View larger version (61K): [in this window] [in a new window]   Figure 1. A 60-year-old woman treated for breast carcinoma with chronic lymphoedema and cutaneous angiosarcoma of upper limb. (a) Ulcerated lesion on the dorsum of forearm (arrow) with multiple surrounding satellite lesions (arrowhead) on a background of indurated lymphoedema. (b) Haematoxylin–eosin-stained photomicrograph, original magnification x200, shows the tumour with sparse vessels (arrowhead) and diffuse fibrous stroma (arrow).
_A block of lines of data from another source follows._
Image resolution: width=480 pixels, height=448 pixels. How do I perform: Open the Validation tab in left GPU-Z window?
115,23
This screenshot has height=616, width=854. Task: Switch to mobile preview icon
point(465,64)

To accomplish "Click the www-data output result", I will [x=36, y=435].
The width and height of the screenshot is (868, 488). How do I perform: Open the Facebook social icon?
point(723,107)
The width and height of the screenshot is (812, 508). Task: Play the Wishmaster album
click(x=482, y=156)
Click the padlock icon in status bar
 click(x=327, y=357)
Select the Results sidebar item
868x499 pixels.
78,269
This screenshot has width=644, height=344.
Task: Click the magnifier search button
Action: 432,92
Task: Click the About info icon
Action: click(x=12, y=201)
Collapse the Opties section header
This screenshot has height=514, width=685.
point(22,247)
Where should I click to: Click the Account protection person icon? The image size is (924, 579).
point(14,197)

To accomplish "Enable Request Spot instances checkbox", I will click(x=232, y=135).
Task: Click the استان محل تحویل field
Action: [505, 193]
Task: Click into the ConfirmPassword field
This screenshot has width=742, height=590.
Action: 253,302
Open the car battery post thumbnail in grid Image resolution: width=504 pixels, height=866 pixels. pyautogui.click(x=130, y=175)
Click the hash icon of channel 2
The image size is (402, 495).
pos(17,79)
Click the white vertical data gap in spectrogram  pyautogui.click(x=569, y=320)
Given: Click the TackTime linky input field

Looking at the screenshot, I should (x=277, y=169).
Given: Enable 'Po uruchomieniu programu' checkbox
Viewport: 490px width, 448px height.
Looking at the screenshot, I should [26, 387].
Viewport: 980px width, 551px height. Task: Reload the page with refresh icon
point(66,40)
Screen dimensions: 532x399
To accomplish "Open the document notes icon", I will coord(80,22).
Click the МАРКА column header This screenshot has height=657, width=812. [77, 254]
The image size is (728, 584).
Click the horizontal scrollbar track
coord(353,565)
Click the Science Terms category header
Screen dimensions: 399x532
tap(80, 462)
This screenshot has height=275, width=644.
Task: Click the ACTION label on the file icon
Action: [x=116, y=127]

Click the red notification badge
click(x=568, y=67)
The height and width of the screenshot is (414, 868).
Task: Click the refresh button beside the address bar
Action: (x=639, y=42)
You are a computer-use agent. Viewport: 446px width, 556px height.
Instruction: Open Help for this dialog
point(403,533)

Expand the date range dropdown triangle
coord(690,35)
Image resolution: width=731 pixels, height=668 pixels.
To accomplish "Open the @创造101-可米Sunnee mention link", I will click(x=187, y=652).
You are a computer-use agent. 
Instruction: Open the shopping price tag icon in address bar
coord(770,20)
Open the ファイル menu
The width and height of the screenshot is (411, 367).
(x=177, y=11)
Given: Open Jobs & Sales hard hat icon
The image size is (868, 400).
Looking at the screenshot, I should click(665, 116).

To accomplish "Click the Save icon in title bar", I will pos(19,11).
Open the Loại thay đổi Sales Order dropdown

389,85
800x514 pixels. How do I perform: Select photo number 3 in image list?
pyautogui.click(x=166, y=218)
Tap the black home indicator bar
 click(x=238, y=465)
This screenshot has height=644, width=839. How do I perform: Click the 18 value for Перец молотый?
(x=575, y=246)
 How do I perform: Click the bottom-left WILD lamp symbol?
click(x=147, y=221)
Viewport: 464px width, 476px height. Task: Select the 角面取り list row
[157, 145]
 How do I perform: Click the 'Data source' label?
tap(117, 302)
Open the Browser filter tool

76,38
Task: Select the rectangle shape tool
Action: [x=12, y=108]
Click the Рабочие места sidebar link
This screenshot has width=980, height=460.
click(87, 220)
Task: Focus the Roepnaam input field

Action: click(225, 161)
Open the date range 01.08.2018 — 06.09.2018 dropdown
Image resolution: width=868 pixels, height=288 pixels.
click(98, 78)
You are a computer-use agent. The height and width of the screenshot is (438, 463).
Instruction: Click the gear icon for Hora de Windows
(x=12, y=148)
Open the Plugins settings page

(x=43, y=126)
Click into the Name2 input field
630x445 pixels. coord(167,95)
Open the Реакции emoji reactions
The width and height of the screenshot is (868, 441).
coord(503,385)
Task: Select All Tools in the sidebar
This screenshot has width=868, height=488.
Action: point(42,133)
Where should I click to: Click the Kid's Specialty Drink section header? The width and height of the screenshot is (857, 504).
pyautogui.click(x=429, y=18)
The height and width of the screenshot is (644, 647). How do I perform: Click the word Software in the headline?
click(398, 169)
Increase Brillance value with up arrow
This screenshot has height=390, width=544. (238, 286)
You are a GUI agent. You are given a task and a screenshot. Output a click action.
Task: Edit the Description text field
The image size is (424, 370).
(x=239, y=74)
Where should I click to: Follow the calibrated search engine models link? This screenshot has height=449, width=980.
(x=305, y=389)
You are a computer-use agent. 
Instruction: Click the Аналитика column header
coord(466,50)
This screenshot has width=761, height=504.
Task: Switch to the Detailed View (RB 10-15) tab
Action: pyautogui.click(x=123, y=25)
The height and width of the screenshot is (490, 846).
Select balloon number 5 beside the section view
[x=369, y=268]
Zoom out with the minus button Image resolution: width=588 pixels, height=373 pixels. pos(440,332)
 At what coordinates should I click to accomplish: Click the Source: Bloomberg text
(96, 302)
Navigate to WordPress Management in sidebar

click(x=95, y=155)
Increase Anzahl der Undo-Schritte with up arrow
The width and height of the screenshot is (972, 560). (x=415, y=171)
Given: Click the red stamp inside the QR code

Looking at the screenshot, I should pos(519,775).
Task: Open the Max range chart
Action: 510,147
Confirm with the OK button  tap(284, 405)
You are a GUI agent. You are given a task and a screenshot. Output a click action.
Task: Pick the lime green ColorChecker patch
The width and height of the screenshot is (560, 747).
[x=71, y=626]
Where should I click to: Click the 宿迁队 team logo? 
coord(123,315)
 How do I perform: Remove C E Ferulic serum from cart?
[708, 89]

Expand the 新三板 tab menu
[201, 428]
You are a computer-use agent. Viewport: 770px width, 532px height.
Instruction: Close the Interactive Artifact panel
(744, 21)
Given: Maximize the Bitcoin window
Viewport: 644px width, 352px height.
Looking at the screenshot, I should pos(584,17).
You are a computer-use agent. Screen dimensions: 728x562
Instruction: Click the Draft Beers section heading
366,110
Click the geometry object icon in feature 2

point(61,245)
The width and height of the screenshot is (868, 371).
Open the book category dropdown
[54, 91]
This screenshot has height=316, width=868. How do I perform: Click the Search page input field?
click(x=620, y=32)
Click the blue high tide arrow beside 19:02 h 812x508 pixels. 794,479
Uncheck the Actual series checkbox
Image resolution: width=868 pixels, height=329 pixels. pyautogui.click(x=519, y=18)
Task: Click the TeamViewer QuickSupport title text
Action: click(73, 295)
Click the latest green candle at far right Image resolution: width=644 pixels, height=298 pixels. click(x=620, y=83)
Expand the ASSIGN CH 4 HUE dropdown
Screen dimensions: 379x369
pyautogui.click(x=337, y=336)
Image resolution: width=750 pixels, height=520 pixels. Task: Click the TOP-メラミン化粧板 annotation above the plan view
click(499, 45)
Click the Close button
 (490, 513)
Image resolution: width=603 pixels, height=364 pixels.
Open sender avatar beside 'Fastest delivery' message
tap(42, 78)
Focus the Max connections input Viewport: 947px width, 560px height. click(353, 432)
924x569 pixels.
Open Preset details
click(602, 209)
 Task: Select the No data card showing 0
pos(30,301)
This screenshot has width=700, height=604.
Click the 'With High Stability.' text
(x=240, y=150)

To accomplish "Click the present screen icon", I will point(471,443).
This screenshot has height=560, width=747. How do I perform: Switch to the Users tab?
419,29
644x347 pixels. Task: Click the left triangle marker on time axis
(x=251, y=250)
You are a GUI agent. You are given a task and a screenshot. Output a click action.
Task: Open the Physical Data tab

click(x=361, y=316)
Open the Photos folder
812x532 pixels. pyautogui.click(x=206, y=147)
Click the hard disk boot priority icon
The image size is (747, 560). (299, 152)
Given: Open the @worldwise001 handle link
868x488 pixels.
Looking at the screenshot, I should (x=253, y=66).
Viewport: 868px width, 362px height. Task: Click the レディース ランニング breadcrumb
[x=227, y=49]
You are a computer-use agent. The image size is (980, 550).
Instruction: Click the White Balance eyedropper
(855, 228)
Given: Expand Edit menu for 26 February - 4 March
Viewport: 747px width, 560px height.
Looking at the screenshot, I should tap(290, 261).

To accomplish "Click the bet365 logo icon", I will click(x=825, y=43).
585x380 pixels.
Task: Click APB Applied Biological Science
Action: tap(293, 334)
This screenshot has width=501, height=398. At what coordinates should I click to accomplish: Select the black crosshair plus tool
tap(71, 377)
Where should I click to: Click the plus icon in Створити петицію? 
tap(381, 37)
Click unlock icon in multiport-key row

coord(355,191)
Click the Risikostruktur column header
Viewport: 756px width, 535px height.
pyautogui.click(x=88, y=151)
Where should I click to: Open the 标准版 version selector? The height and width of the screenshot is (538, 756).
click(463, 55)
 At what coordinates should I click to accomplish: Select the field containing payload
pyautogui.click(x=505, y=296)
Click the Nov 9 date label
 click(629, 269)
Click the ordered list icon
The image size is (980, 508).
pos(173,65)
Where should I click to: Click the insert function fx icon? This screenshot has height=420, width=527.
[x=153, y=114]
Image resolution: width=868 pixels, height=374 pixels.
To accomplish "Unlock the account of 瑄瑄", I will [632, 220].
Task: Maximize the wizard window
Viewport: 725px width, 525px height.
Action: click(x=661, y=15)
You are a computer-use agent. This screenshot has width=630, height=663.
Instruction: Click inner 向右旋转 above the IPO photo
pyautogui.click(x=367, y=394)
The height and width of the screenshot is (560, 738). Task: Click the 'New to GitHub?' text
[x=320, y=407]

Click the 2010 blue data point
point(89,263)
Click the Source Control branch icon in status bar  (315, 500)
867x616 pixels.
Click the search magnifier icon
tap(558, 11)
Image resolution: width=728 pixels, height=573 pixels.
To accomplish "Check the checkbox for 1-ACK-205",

MRI showed lymphoedema of the arm as a diffuse increased signal on T₂ weighted images in the fascial planes, skin and subcutaneous fat of the arm with low T₂ signal dermal-based nodular tumour (Figure 2a). The tumour was intermediate signal on T₁ (Figure 2b) measuring 13 mm in depth along the volar aspect of the forearm. There was diffuse enhancement of the lesion following contrast (Figure 2c,d). This lesion did not invade the underlying muscle or bone. The extent of skin involvement by the tumour and presence of satellite nodules was determined using the low signal on T₂ of the tumour relative to the high signal surrounding oedematous tissues. The tumour was also delineated by relative increased enhancement following contrast compared with adjacent subcutaneous fat and muscle. There was no evidence of metastatic disease on other imaging, including CT of the chest. The patient subsequently had an above-elbow upper-limb amputation without post-operative complications. Pathology confirmed that there was no tumour invasion of adjacent muscle or bone. Three months following surgery, the patient has had no local recurrence or metastases but will be routinely monitored.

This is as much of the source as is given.